Sam (Sam Rockwell) is a Lunar Industries employee who has signed a three-year contract to oversee automated operations on the moon base Sarang. His job consists of collecting full canisters of helium-3 from robotic harvesters and sending them to Earth, where clean fusion energy has replaced fuel as the main source of power. With only a mechanized assistant called GERTY for company, Sam maintains a regular routine, counting down the days until he sees his family again. However, things change when an accident occurs and he finds someone out there, the one person he would have never expected—himself.

Co-writer and director Duncan Jones deserves praise for this stunning debut, which—as Joachim Boaz warned me—far exceeds the merits of his other film Source Code. While both involve thought-provoking science fiction, Moon (among other achievements) attains greater success in the creation of a singular effect on its viewer. I went to bed that night feeling sorrowful and deeply moved. It’s also worth noting the director’s aptitude in crafting a story about immense solitude and intuitively situating it on the moon, which carries with it simultaneous associations of fascination and alienation. On the one hand, it’s new terrain—exotic and unfamiliar. On the other, it represents the furthest possible distance between one man and others (in this case, also himself).

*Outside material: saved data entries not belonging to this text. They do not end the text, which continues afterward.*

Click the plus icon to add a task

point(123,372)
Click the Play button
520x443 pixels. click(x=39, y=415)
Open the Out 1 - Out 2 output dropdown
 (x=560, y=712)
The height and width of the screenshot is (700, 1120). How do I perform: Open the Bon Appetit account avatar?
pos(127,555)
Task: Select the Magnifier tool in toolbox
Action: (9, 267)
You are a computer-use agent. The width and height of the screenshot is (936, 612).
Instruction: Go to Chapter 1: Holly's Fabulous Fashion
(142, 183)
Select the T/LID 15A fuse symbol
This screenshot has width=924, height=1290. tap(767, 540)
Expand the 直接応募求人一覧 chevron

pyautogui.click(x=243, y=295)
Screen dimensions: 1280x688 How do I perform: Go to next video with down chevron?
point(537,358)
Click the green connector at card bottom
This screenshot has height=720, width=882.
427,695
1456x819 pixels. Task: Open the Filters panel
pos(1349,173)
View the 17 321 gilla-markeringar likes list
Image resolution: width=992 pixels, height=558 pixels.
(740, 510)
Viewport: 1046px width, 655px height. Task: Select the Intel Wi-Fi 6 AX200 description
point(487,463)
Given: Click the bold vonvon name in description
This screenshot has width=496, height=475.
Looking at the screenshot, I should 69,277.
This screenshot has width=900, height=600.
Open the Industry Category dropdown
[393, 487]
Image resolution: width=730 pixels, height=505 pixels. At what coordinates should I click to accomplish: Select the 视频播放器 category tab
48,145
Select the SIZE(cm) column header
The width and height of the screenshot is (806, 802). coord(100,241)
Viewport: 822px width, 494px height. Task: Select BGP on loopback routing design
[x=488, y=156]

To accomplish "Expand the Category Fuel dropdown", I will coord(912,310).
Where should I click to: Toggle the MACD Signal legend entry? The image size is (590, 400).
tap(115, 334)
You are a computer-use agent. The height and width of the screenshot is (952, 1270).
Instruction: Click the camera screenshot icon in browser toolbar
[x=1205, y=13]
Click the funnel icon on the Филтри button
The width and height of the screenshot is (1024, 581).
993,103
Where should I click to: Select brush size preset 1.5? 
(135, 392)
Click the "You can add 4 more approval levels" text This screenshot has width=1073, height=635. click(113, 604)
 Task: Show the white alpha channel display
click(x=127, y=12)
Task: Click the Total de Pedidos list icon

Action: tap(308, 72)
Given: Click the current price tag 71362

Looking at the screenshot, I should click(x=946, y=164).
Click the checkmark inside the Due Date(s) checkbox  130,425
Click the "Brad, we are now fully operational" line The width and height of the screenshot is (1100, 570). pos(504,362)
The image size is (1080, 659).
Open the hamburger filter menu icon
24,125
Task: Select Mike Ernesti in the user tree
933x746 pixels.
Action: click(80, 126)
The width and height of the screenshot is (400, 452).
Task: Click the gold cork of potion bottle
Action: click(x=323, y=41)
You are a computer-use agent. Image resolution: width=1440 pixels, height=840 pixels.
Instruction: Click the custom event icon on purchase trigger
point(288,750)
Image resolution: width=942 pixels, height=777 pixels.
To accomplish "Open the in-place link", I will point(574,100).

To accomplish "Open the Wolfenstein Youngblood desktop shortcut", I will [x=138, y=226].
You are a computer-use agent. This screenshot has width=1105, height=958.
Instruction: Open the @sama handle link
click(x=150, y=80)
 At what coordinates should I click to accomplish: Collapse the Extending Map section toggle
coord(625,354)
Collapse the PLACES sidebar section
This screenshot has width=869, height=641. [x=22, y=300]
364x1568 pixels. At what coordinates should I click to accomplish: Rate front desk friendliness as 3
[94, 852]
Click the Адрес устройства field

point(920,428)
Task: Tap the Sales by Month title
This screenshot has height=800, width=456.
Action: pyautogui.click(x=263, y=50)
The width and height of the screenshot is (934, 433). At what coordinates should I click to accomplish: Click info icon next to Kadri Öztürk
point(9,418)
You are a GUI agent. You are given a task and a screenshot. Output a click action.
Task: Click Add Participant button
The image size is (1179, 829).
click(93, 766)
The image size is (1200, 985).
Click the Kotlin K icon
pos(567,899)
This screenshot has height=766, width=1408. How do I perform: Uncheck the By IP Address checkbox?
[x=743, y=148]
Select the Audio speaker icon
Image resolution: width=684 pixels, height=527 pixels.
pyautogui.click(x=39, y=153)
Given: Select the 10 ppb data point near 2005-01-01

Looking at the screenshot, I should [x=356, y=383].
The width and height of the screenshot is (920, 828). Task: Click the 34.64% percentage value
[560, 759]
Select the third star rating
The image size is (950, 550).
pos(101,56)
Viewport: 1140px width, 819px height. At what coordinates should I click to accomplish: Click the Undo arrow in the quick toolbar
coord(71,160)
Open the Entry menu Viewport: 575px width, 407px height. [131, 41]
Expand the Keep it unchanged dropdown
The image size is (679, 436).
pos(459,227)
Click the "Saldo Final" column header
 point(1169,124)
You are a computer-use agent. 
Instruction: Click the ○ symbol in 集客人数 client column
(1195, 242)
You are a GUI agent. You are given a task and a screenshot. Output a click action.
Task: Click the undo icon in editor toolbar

Moon is a prime example of the kind of science fiction that asks the terrible questions. What does it mean to be human? What differentiates us from highly intelligent machines like GERTY, one that can express a limited range of emotions and even make decisions on its own? In a world where both are manufactured, rebooted, and disposed of as needed, where do we draw the line? This film forewarns of a plausible (and in some ways already palpable) future based on dehumanization, where our perception of man draws from mere practicality, where a person is reduced to a commodity, of which hundreds of similar stocks may be produced; most cruelly of all, where an individual is permanently deceived in regard to his own identity. In the most painful of ironies, Sam is reduced to asking questions about his existence to a machine.

A highly satisfying movie, Moon convinces, compels, and assaults with a poignancy human enough to disturb an emotional core. It is a film I am grateful to have watched, and one I passionately recommend.

‘GERTY, we’re not programmed. We’re people, you understand?’